— Start —

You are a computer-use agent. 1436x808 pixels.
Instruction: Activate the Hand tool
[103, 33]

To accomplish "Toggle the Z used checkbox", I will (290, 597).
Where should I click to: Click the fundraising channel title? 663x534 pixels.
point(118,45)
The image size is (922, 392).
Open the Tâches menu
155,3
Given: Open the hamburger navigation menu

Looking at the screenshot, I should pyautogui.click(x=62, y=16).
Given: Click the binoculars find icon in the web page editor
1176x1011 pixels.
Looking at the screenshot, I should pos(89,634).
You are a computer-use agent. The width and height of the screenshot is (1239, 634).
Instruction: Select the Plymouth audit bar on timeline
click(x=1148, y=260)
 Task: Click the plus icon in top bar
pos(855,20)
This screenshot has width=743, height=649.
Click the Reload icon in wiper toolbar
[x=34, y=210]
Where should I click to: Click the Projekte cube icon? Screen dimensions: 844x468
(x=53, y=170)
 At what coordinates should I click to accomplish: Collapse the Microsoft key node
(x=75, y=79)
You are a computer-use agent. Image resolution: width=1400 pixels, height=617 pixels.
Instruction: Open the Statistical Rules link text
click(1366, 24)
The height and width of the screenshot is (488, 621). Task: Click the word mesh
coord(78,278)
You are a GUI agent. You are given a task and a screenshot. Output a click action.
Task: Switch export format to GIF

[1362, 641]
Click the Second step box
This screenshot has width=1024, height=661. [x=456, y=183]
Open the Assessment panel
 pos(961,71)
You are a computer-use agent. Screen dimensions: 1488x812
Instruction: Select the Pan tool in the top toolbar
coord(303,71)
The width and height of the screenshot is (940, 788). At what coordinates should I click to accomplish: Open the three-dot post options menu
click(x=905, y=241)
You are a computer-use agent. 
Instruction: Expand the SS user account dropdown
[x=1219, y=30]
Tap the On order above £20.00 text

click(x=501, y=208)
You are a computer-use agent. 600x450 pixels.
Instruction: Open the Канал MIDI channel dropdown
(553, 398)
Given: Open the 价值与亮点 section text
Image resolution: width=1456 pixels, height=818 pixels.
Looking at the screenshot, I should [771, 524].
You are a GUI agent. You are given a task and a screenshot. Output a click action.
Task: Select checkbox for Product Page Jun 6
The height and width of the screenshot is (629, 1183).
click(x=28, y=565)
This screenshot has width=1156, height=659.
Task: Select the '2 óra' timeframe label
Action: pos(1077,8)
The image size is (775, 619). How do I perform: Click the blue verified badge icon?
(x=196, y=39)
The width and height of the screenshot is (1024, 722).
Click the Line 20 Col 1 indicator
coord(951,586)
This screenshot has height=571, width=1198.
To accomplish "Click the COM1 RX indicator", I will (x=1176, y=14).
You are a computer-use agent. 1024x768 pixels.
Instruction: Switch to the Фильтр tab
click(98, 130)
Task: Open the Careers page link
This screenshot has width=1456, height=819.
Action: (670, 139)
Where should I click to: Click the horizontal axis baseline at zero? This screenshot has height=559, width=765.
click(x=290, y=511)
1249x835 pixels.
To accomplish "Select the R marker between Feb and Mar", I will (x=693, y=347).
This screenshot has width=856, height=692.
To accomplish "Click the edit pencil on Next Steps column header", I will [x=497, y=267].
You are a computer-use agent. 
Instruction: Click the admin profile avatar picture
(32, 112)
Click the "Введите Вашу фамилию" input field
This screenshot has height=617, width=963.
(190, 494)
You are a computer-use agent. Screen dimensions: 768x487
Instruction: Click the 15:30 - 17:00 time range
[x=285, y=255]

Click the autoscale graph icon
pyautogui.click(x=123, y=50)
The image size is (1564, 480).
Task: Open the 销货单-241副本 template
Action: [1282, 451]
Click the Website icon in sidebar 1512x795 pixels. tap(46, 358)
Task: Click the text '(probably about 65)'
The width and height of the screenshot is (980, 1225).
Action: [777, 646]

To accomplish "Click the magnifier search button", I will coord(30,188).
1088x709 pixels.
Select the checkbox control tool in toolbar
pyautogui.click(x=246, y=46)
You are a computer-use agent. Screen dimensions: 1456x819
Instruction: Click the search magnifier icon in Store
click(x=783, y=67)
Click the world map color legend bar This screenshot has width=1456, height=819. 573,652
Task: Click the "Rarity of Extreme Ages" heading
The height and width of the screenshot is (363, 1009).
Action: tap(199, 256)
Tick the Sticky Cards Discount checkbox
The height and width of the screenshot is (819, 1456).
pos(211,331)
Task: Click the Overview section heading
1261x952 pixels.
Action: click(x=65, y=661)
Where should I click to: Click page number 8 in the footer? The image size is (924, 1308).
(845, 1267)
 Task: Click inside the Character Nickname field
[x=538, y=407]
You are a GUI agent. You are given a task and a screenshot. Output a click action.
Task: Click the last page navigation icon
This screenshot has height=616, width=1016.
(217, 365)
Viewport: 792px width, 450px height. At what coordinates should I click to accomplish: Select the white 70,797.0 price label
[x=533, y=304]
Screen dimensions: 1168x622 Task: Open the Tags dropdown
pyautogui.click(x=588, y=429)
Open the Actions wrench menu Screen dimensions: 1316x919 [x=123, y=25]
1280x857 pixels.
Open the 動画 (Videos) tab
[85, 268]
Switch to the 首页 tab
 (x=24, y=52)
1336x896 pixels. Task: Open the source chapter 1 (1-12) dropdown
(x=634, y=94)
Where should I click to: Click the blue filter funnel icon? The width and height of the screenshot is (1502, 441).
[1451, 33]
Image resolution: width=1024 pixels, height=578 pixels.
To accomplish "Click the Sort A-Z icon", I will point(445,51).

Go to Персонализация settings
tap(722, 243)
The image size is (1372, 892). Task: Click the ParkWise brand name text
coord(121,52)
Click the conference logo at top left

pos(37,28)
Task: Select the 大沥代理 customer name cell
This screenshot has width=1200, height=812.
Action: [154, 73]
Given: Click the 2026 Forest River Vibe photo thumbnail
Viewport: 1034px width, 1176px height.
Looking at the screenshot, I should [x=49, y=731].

— End —

Work to complete:
Could you put every line of the entries above into a Markdown table with the columns Row and Line, numbering the rows in order and leaving out blank lines?

Expected output:
| Row | Line |
|---|---|
| 1 | You are a computer-use agent. 1436x808 pixels. |
| 2 | Instruction: Activate the Hand tool |
| 3 | [103, 33] |
| 4 | To accomplish "Toggle the Z used checkbox", I will (290, 597). |
| 5 | Where should I click to: Click the fundraising channel title? 663x534 pixels. |
| 6 | point(118,45) |
| 7 | The image size is (922, 392). |
| 8 | Open the Tâches menu |
| 9 | 155,3 |
| 10 | Given: Open the hamburger navigation menu |
| 11 | Looking at the screenshot, I should pyautogui.click(x=62, y=16). |
| 12 | Given: Click the binoculars find icon in the web page editor |
| 13 | 1176x1011 pixels. |
| 14 | Looking at the screenshot, I should pos(89,634). |
| 15 | You are a computer-use agent. The width and height of the screenshot is (1239, 634). |
| 16 | Instruction: Select the Plymouth audit bar on timeline |
| 17 | click(x=1148, y=260) |
| 18 |  Task: Click the plus icon in top bar |
| 19 | pos(855,20) |
| 20 | This screenshot has width=743, height=649. |
| 21 | Click the Reload icon in wiper toolbar |
| 22 | [x=34, y=210] |
| 23 | Where should I click to: Click the Projekte cube icon? Screen dimensions: 844x468 |
| 24 | (x=53, y=170) |
| 25 |  At what coordinates should I click to accomplish: Collapse the Microsoft key node |
| 26 | (x=75, y=79) |
| 27 | You are a computer-use agent. Image resolution: width=1400 pixels, height=617 pixels. |
| 28 | Instruction: Open the Statistical Rules link text |
| 29 | click(1366, 24) |
| 30 | The height and width of the screenshot is (488, 621). Task: Click the word mesh |
| 31 | coord(78,278) |
| 32 | You are a GUI agent. You are given a task and a screenshot. Output a click action. |
| 33 | Task: Switch export format to GIF |
| 34 | [1362, 641] |
| 35 | Click the Second step box |
| 36 | This screenshot has width=1024, height=661. [x=456, y=183] |
| 37 | Open the Assessment panel |
| 38 |  pos(961,71) |
| 39 | You are a computer-use agent. Screen dimensions: 1488x812 |
| 40 | Instruction: Select the Pan tool in the top toolbar |
| 41 | coord(303,71) |
| 42 | The width and height of the screenshot is (940, 788). At what coordinates should I click to accomplish: Open the three-dot post options menu |
| 43 | click(x=905, y=241) |
| 44 | You are a computer-use agent.  |
| 45 | Instruction: Expand the SS user account dropdown |
| 46 | [x=1219, y=30] |
| 47 | Tap the On order above £20.00 text |
| 48 | click(x=501, y=208) |
| 49 | You are a computer-use agent. 600x450 pixels. |
| 50 | Instruction: Open the Канал MIDI channel dropdown |
| 51 | (553, 398) |
| 52 | Given: Open the 价值与亮点 section text |
| 53 | Image resolution: width=1456 pixels, height=818 pixels. |
| 54 | Looking at the screenshot, I should [771, 524]. |
| 55 | You are a GUI agent. You are given a task and a screenshot. Output a click action. |
| 56 | Task: Select checkbox for Product Page Jun 6 |
| 57 | The height and width of the screenshot is (629, 1183). |
| 58 | click(x=28, y=565) |
| 59 | This screenshot has width=1156, height=659. |
| 60 | Task: Select the '2 óra' timeframe label |
| 61 | Action: pos(1077,8) |
| 62 | The image size is (775, 619). How do I perform: Click the blue verified badge icon? |
| 63 | (x=196, y=39) |
| 64 | The width and height of the screenshot is (1024, 722). |
| 65 | Click the Line 20 Col 1 indicator |
| 66 | coord(951,586) |
| 67 | This screenshot has height=571, width=1198. |
| 68 | To accomplish "Click the COM1 RX indicator", I will (x=1176, y=14). |
| 69 | You are a computer-use agent. 1024x768 pixels. |
| 70 | Instruction: Switch to the Фильтр tab |
| 71 | click(98, 130) |
| 72 | Task: Open the Careers page link |
| 73 | This screenshot has width=1456, height=819. |
| 74 | Action: (670, 139) |
| 75 | Where should I click to: Click the horizontal axis baseline at zero? This screenshot has height=559, width=765. |
| 76 | click(x=290, y=511) |
| 77 | 1249x835 pixels. |
| 78 | To accomplish "Select the R marker between Feb and Mar", I will (x=693, y=347). |
| 79 | This screenshot has width=856, height=692. |
| 80 | To accomplish "Click the edit pencil on Next Steps column header", I will [x=497, y=267]. |
| 81 | You are a computer-use agent.  |
| 82 | Instruction: Click the admin profile avatar picture |
| 83 | (32, 112) |
| 84 | Click the "Введите Вашу фамилию" input field |
| 85 | This screenshot has height=617, width=963. |
| 86 | (190, 494) |
| 87 | You are a computer-use agent. Screen dimensions: 768x487 |
| 88 | Instruction: Click the 15:30 - 17:00 time range |
| 89 | [x=285, y=255] |
| 90 | Click the autoscale graph icon |
| 91 | pyautogui.click(x=123, y=50) |
| 92 | The image size is (1564, 480). |
| 93 | Task: Open the 销货单-241副本 template |
| 94 | Action: [1282, 451] |
| 95 | Click the Website icon in sidebar 1512x795 pixels. tap(46, 358) |
| 96 | Task: Click the text '(probably about 65)' |
| 97 | The width and height of the screenshot is (980, 1225). |
| 98 | Action: [777, 646] |
| 99 | To accomplish "Click the magnifier search button", I will coord(30,188). |
| 100 | 1088x709 pixels. |
| 101 | Select the checkbox control tool in toolbar |
| 102 | pyautogui.click(x=246, y=46) |
| 103 | You are a computer-use agent. Screen dimensions: 1456x819 |
| 104 | Instruction: Click the search magnifier icon in Store |
| 105 | click(x=783, y=67) |
| 106 | Click the world map color legend bar This screenshot has width=1456, height=819. 573,652 |
| 107 | Task: Click the "Rarity of Extreme Ages" heading |
| 108 | The height and width of the screenshot is (363, 1009). |
| 109 | Action: tap(199, 256) |
| 110 | Tick the Sticky Cards Discount checkbox |
| 111 | The height and width of the screenshot is (819, 1456). |
| 112 | pos(211,331) |
| 113 | Task: Click the Overview section heading |
| 114 | 1261x952 pixels. |
| 115 | Action: click(x=65, y=661) |
| 116 | Where should I click to: Click page number 8 in the footer? The image size is (924, 1308). |
| 117 | (845, 1267) |
| 118 |  Task: Click inside the Character Nickname field |
| 119 | [x=538, y=407] |
| 120 | You are a GUI agent. You are given a task and a screenshot. Output a click action. |
| 121 | Task: Click the last page navigation icon |
| 122 | This screenshot has height=616, width=1016. |
| 123 | (217, 365) |
| 124 | Viewport: 792px width, 450px height. At what coordinates should I click to accomplish: Select the white 70,797.0 price label |
| 125 | [x=533, y=304] |
| 126 | Screen dimensions: 1168x622 Task: Open the Tags dropdown |
| 127 | pyautogui.click(x=588, y=429) |
| 128 | Open the Actions wrench menu Screen dimensions: 1316x919 [x=123, y=25] |
| 129 | 1280x857 pixels. |
| 130 | Open the 動画 (Videos) tab |
| 131 | [85, 268] |
| 132 | Switch to the 首页 tab |
| 133 |  (x=24, y=52) |
| 134 | 1336x896 pixels. Task: Open the source chapter 1 (1-12) dropdown |
| 135 | (x=634, y=94) |
| 136 | Where should I click to: Click the blue filter funnel icon? The width and height of the screenshot is (1502, 441). |
| 137 | [1451, 33] |
| 138 | Image resolution: width=1024 pixels, height=578 pixels. |
| 139 | To accomplish "Click the Sort A-Z icon", I will point(445,51). |
| 140 | Go to Персонализация settings |
| 141 | tap(722, 243) |
| 142 | The image size is (1372, 892). Task: Click the ParkWise brand name text |
| 143 | coord(121,52) |
| 144 | Click the conference logo at top left |
| 145 | pos(37,28) |
| 146 | Task: Select the 大沥代理 customer name cell |
| 147 | This screenshot has width=1200, height=812. |
| 148 | Action: [154, 73] |
| 149 | Given: Click the 2026 Forest River Vibe photo thumbnail |
| 150 | Viewport: 1034px width, 1176px height. |
| 151 | Looking at the screenshot, I should [x=49, y=731]. |